Segundo o estudioso da vida e obra do Rei do Baião, por mais barato que o instrumento seja, custa hoje de R$ 3 a 4 mil. Um bom, do modelo que Dominguinhos tocava, sai entre R$ 20 e 25 mil. “Quando Luiz Gonzaga dava uma sanfona, sabia que estava dando uma oportunidade. Estava dizendo para aquele menino, 'olha, aprende a tocar, que estou acreditando em você'”.
Conquistas
As crianças e adolescentes entrevistados guardam histórias inusitadas com suas sanfonas. O pai de Cecília, por exemplo, organizou uma festa com sanfoneiros amigos (sem cachê) e o bingo de um garrote para conseguir comprar um instrumento melhor. O de Sarah Matias, diante do apelo da filha, trocou a própria bicicleta por uma sanfona velha. Sem recursos financeiros, o de Deisielly adquiriu a primeira em sociedade com um amigo, enquanto o de Cícero Paulo trocou um carro popular pelo instrumento igual ao de Dominguinhos, um sonho do garoto.
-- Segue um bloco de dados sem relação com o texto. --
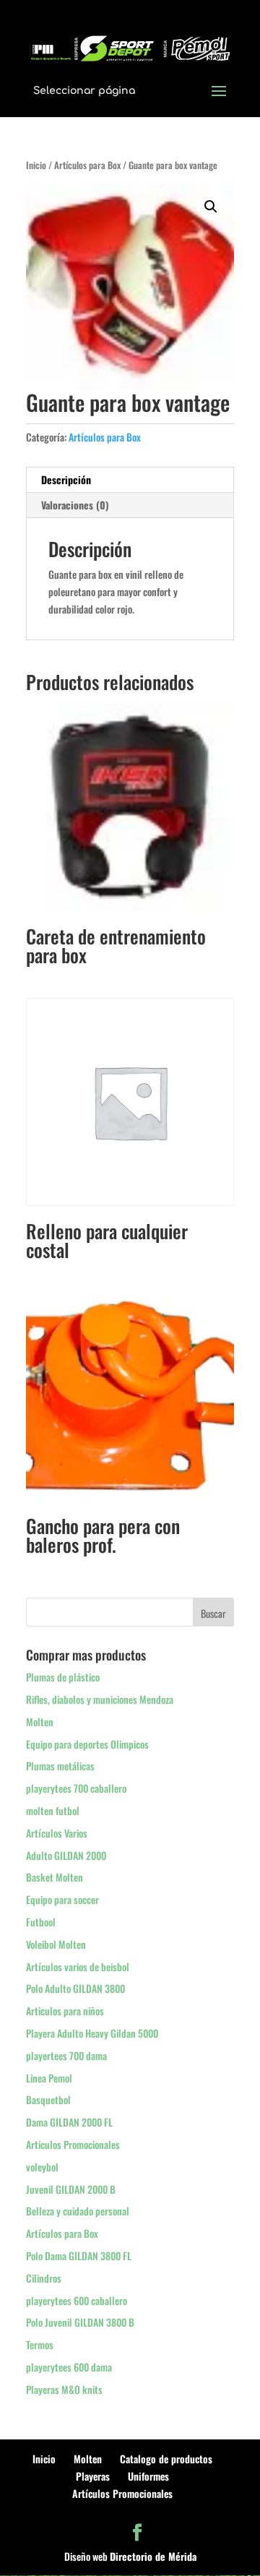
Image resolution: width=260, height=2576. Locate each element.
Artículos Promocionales (122, 2493)
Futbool (41, 1921)
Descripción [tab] (66, 479)
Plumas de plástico (63, 1676)
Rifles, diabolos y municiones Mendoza (99, 1699)
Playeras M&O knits (64, 2389)
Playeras (93, 2476)
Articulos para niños (65, 2010)
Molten (39, 1721)
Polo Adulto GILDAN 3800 (75, 1988)
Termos (39, 2344)
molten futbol (52, 1810)
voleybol (42, 2166)
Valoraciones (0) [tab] (75, 504)
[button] (211, 207)
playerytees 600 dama (69, 2366)
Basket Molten (54, 1876)
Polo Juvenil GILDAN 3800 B (80, 2322)
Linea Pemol (49, 2077)
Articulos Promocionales (73, 2144)
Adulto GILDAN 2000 (66, 1855)
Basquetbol (48, 2099)
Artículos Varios (56, 1832)
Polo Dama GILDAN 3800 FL (78, 2255)
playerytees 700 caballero (76, 1788)
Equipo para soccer (62, 1899)
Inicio (36, 165)
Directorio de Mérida (153, 2556)
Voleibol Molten (56, 1944)
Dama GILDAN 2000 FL (69, 2121)
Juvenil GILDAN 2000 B (71, 2189)
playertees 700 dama (66, 2055)
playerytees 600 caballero (76, 2300)
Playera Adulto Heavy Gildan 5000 (92, 2033)
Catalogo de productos (166, 2458)
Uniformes (148, 2476)
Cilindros (43, 2278)
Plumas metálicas (60, 1765)
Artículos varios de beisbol (77, 1966)
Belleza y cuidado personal (77, 2210)
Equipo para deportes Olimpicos (87, 1744)
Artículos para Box (87, 165)
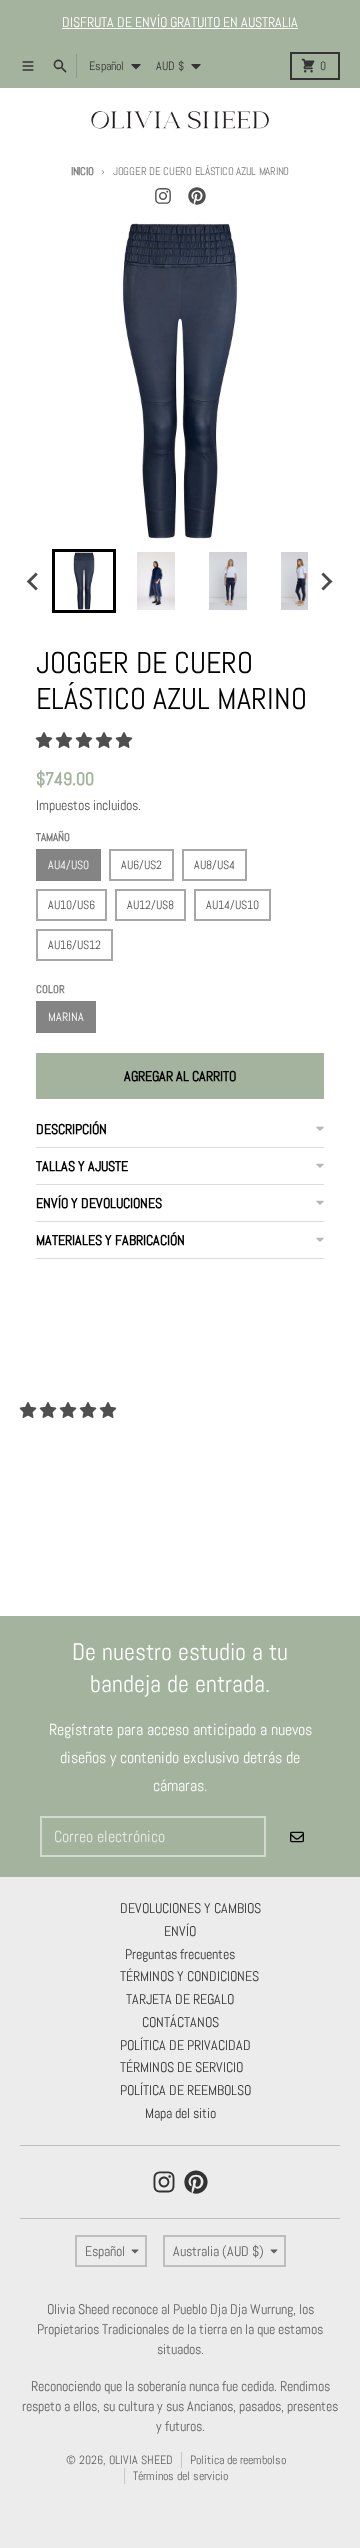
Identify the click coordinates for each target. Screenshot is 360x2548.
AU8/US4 (214, 865)
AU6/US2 (141, 865)
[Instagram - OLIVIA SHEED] (163, 196)
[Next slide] (326, 581)
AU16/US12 (74, 945)
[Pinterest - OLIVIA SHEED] (197, 196)
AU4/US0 (68, 865)
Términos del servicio (180, 2476)
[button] (84, 581)
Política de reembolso (238, 2460)
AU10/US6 (71, 905)
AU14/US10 (232, 905)
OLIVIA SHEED (141, 2460)
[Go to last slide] (34, 581)
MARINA (66, 1017)
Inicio (82, 171)
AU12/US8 (150, 905)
A conquista de Pedro Lucas Feitosa, 13 anos, foi mais fácil, mas nem por isso menos prazerosa. O menino fundador do Museu de Luiz Gonzaga, no Crato, ganhou um exemplar do amigo Hélio Diógenes, do Fã Clube Eterno Cantador. Porém, ainda não sabe tocá-la, sonho que pretende realizar em breve. Por hora, exerce o lado musical na banda “Os dois do sertão”, na qual comanda o triângulo e o primo Kaio, o zabumba.
Vivendo no interior do Ceará, inclusive na zona rural, esses meninos e meninas não se rendem à sequidão, à distância ou à falta de chances de frequentar uma escola de sanfona ou de canto. São persistentes, quase sempre assimilam as primeiras notas sozinhos. Outros aprendem com mestres particulares ou em escolas, como ocorre na Orquestra Sanfônica da Universidade de Fortaleza (Unifor) e na Vila da Música- Solibel, no Crato.
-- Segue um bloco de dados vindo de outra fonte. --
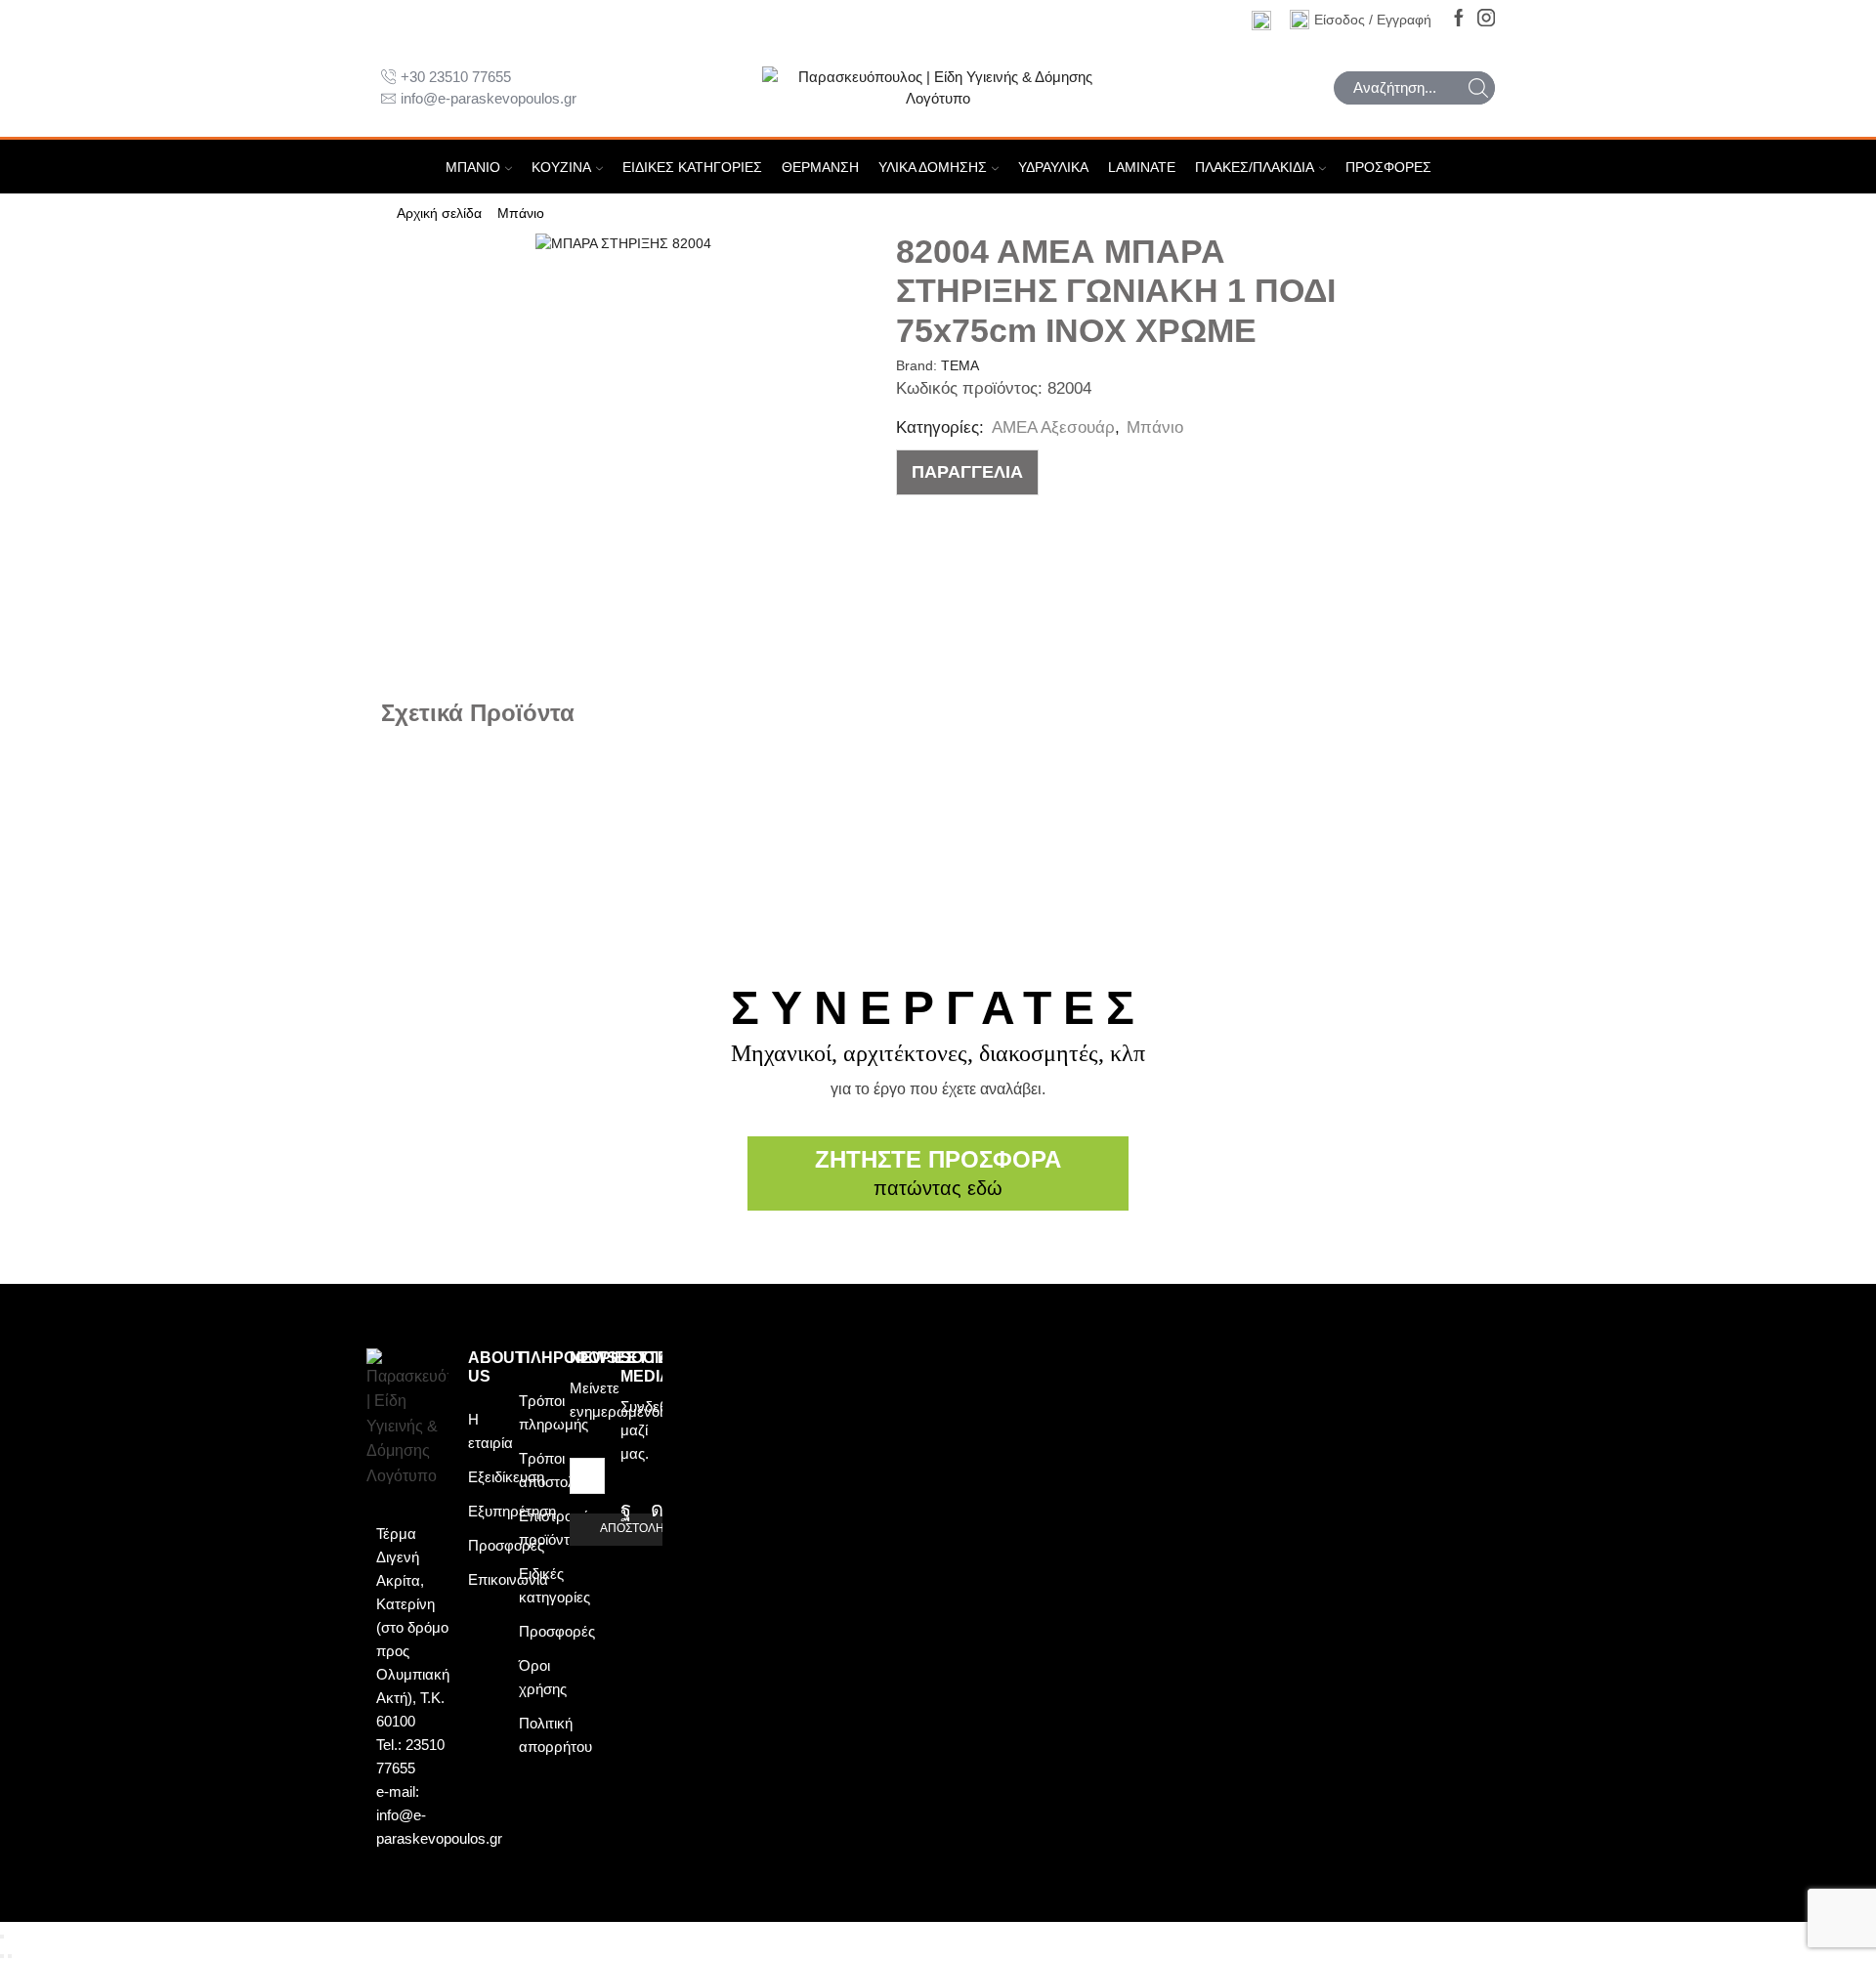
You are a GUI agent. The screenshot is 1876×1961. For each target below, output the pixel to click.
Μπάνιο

O importante, em qualquer cenário, é que os sanfoneirinhos semeiam notas de alegria e de esperança para preservar e difundir, entre as novas gerações, o forró, aquele que, nas palavras de Paulo Vanderley, só existe um: “O forró da matriz poética, criada e reinventada por Luiz Gonzaga. Na hora em que chamo forró pé de serra, eu assumo que o que essas bandas musicais fazem também é forró. Na verdade, não é errado chamar “pé de serra”, mas as pessoas o associam apenas ao trio (sanfona, zabumba e triângulo). Hoje, temos megashows de grandes sanfoneiros, originais, autênticos, como Waldonys, Chambinho, Santanna, Petrúcio Amorim e Chico pessoa.
Paulo Vanderley cita o próprio Luiz Gonzaga, que sempre se renovou. Registro significante está na música “O fole roncou” (Nelson Valença – Luiz Gonzaga), no LP homônimo de 1974, acompanhada por guitarra, baixo e bateria. “Tem de inovar. O grande problema da inovação é descaracterizar. Um disco de Wesley Safadão, que chamam de forró, não tem nenhuma matriz poética do forró”.